The last decade here in the city has witnessed a rise and fall in baseball—not to mention relocations and changes in power. If you’re an avid baseball fan, I’m sure you can think back to once upon a time when Santa Maria lived by the “Big Red Machine.” For more than 65 years, the legendary Santa Maria Indians lit up Elks Field. With showdowns against the Santa Barbara Wahoos and crowded summer games, the Indians reigned as the oldest semi-pro team in California before financial issues forced the team to relocate to Templeton. 

The proponents of this new proposed minor league team appear honest enough in their intentions. Without building a new stadium but offering improvements to the current field, they’d like to establish a semi-professional, community-involved team. I may be getting soft in my old Benchwarmer age, but I liked those guys and think they have the potential to do good things in the name of baseball.

Think about it: Santa Maria can do nothing but benefit from bringing semi-pro ball back to the city—economically and socially. As a minor league team, all the money from profit and fundraising would stay with the team and Santa Maria. Games also provide an affordable source of family entertainment in addition to drawing tourism to our local businesses. 

Perhaps one of the more important aspects of having a minor league team is it provides a chance for numerous local baseball players. With about 10.5 percent of the player population ever making it to the MLB, a minor league team allows players to pursue their sport at a semi-professional level. There are a plethora of club baseball teams, high schools teeming with talent, and the Allan Hancock baseball program that could fuel a new minor league team. In a sense, it would be a way for the community to show support for its own.

While the addition of a minor league organization sounds good in theory, some of my fellow sports fans weren’t too fond of the idea. 

For instance, the idea of sharing Elks Field with another team wasn’t a pleasant prospect for the Santa Maria Reds or Babe Ruth Little League. Elks Field has maintained the spirit of baseball and supported numerous local teams throughout the years. There were also concerns about lack of available parking.

Some rather shallow solutions to those issues? There are numerous fields in Santa Maria and Orcutt that could support the Little League teams for games and practices, while Elks Field can be reserved for the Santa Maria Reds and the potential minors team. As for parking, a shuttle service to Elks Field could be worked out—but like I said, this all sounds good in theory, but my knowledge is relegated to the bench, not parks and recreation. 

I think there were also some major concerns about how the establishment of a semi-pro team would affect existing organizations like the Packers and Reds. 

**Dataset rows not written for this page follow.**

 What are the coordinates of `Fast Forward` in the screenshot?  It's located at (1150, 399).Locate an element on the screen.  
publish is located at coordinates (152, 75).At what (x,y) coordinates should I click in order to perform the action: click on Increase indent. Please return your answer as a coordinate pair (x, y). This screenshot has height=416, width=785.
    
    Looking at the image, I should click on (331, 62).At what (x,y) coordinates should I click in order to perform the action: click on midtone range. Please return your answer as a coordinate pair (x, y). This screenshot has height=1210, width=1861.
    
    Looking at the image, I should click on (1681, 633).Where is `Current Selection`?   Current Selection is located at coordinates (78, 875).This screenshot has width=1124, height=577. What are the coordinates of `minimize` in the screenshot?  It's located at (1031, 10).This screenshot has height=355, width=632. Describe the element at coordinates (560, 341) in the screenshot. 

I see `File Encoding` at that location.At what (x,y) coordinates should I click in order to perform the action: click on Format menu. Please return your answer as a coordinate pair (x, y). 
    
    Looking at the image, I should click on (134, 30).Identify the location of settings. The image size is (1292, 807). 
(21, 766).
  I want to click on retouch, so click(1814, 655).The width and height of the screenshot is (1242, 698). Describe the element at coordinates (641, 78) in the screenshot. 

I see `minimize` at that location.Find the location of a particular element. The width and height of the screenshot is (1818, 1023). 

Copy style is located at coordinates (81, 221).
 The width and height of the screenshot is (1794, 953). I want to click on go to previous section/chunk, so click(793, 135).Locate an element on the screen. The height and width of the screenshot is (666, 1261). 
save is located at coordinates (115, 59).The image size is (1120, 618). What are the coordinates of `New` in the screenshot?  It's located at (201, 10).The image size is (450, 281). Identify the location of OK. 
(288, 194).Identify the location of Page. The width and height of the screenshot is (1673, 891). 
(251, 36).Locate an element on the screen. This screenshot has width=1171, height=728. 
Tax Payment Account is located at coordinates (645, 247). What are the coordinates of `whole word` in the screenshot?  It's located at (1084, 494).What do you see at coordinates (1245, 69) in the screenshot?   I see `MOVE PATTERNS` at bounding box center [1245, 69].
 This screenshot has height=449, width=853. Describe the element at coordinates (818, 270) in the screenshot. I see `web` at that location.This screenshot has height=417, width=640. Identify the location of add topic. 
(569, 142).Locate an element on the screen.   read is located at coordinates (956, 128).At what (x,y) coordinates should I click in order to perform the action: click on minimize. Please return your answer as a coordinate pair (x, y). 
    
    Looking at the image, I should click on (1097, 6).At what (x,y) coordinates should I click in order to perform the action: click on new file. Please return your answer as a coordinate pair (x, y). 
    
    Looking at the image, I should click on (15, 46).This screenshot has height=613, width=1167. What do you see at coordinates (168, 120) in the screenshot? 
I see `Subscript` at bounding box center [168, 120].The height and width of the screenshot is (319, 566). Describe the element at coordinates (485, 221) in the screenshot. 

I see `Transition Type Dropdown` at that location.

From what I gathered, the idea is to build on what these two quality teams have already started; adding another team to the mix will only draw more of the community to come out and show support. I want to see Santa Maria get back to the glory days of hot dogs, summer nights, and crowded bleachers. While no team can ever replace the Indians, nothing says Santa Maria can’t once again claim a semi-professional team with players proud to represent the All-America city. Ultimately, I’m a baseball fan, and you just can’t beat having America’s best game in your own backyard.

Fortunately, the proponents made it very clear that they don’t want to move forward without community support. At this time, the city is a long way from making any decisions; the investors will begin gauging community interest and determining solutions to logistical issues.

What needs to be recognized here is that this is an opportunity for the city on multiple levels. Economic stimulation, entertainment, opportunities for local players, and America’s greatest game are prime reasons for bringing the semi-pros back to Santa Maria. 

I’m a believer in the “if you build it, they will come” philosophy. I have enough faith in the baseball spirit of Santa Maria that we as a community could support a minor league team. The city had it once and can do it again, but the effort will certainly be a team one. If the drive is there, all the small details will fall into place.

The driving passion is baseball; the bigger picture at hand is opportunity. But what do I know? I’m just a benchwarmer.